I’ll be hooked up to this pump for seven days. Next Monday, when the IV bag empties, I’ll be back in the doctor’s office to remove it, and to get an infusion of another drug, Abraxane. That’s it for IV drugs until the fourth week, when I start back on the Genasense pump. During the entire six weeks of drugs, I’ll take one Temodar capsule per day.

Those are the treatment details. Boring as they may be, with names that are hard to remember, it’s comforting for me to have it spelled out into a plan of action. It’s a pattern and a rhythm I can follow. My visits to the doctor’s office will become routine.

There’s a special floor for the IV treatments where I sit in a private “room”. They call it a room, but it’s only three walls and a curtain. Still, it’s private enough, with a reclining chair, a phone, and a TV that I didn’t watch. I brought my computer and hacked into their network to get my email. It was actually kind of a relaxing day, apart from all the needle sticks.

Now I have to figure out how to share my life with this package of medical electronics I’m carrying around for the next week. "Get creative," the nurse said.

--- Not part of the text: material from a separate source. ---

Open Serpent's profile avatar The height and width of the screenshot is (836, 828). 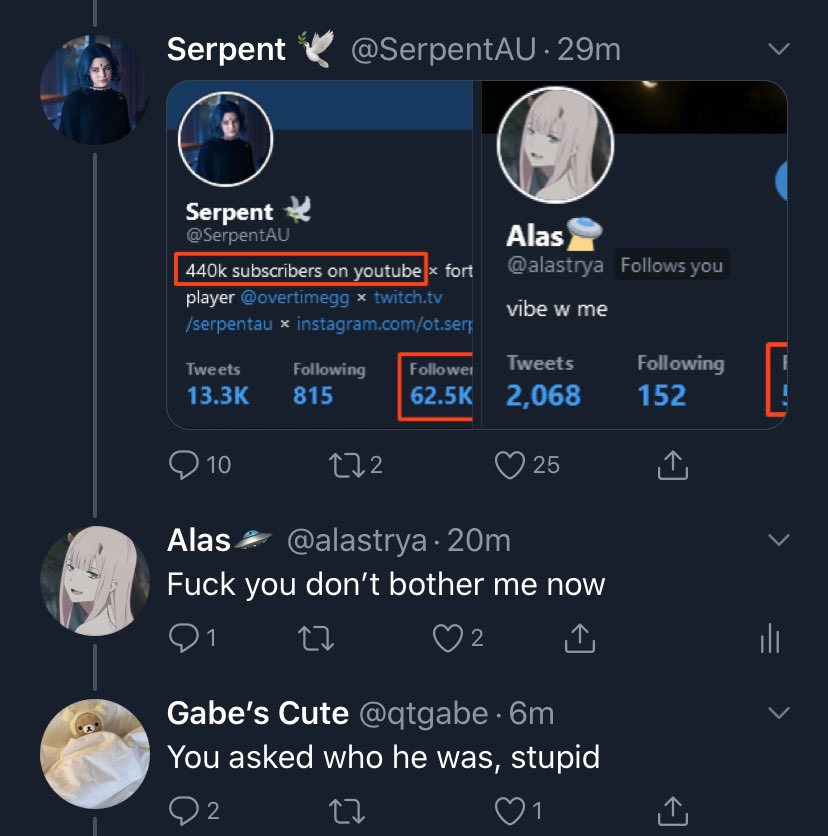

The tube is long enough to leave the pack outside the shower while I'm inside, and I can thread the tube under my clothes pretty successfully. But it's going to make sleeping a little tricky. I'm mainly afraid I'm going to somehow tangle in it and pull the needle out! And there's the issue of what to do if or when I start beeping, which can happen if the tube gets kinked. So far it hasn't happened, but I imagine it can be embarrassing. You know, like a cell phone going off in a quiet lecture hall.